Extracted data:
· · · · · · ·

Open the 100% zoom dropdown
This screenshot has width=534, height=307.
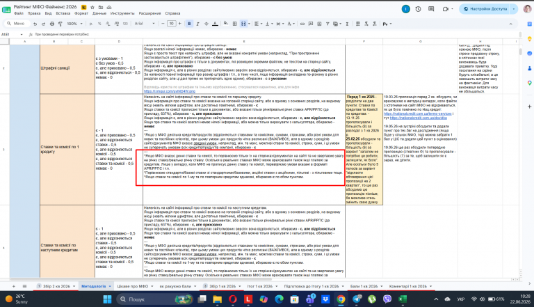click(74, 24)
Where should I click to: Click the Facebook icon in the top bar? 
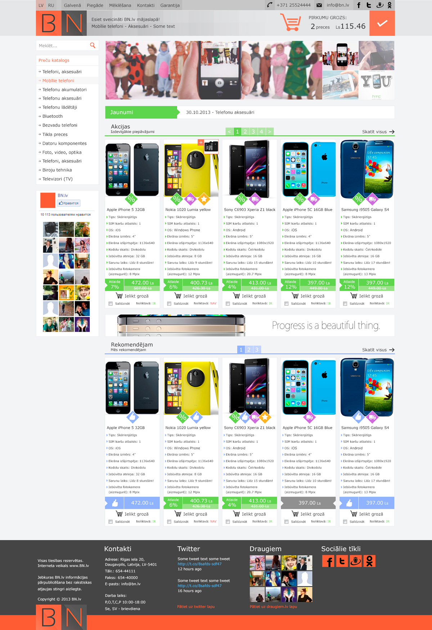(359, 5)
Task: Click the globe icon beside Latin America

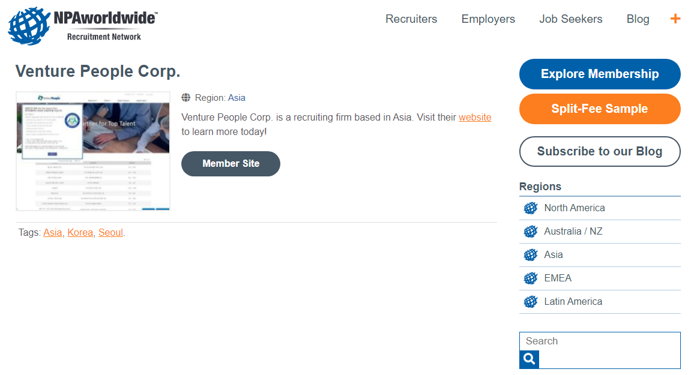Action: 530,302
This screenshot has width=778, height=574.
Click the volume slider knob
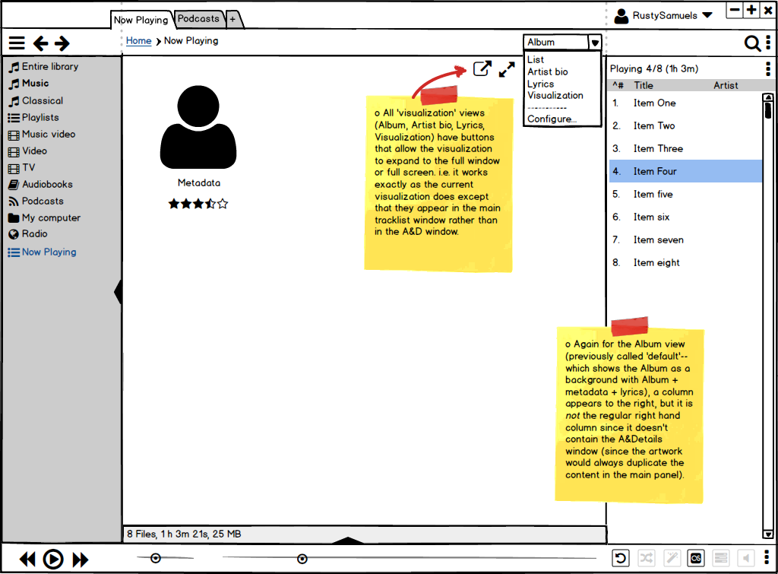click(156, 559)
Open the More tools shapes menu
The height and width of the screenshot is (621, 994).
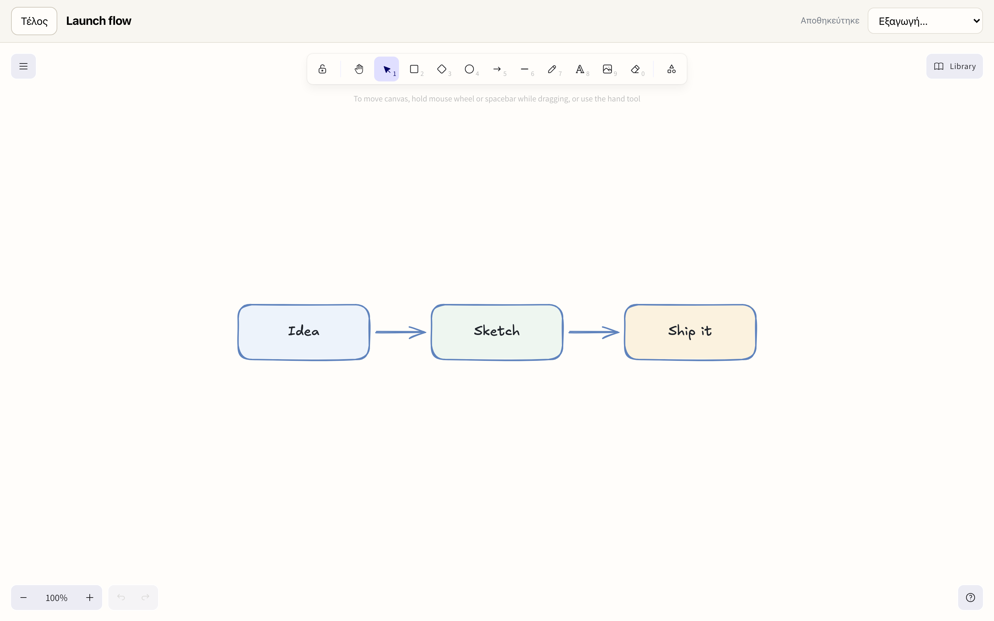coord(672,69)
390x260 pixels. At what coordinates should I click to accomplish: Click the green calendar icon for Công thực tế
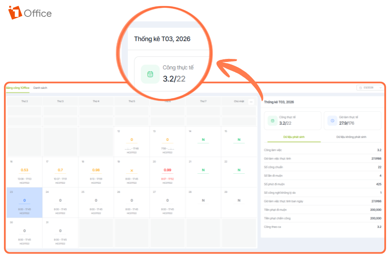pos(273,120)
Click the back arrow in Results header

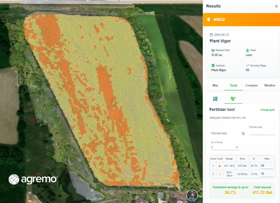point(276,6)
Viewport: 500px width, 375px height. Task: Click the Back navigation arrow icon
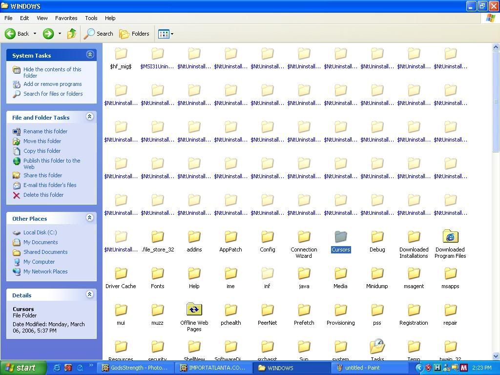pyautogui.click(x=11, y=34)
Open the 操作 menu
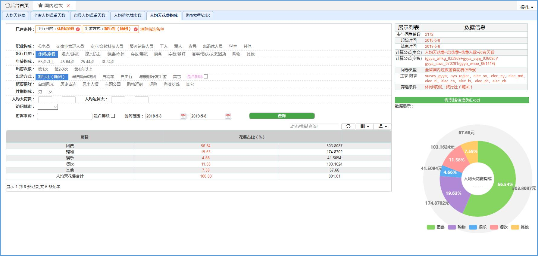This screenshot has height=256, width=538. pos(527,7)
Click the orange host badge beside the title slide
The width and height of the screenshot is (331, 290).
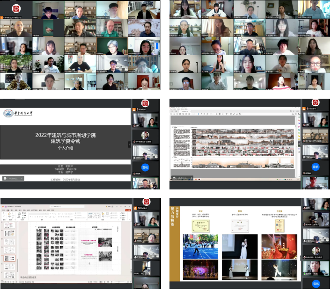pos(135,110)
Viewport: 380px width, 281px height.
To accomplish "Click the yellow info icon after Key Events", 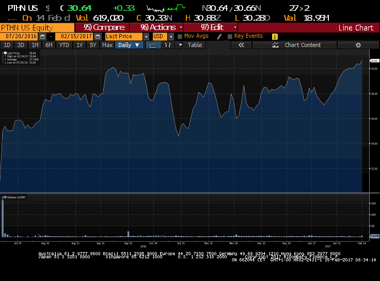I will point(275,36).
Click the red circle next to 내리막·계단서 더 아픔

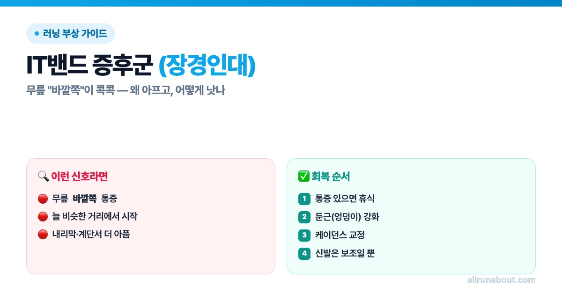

· · · · · · ·

An exact copy is needed. It runs from the line above containing "Where should I" down to the line containing "Open the More tools shapes menu", both included, with no pictures.

Where should I click to: Click the Facebook icon in the top bar? 
(359, 5)
Task: Click the globe icon beside Latin America

Action: 530,302
This screenshot has width=778, height=574.
Click the volume slider knob
click(156, 559)
Open the More tools shapes menu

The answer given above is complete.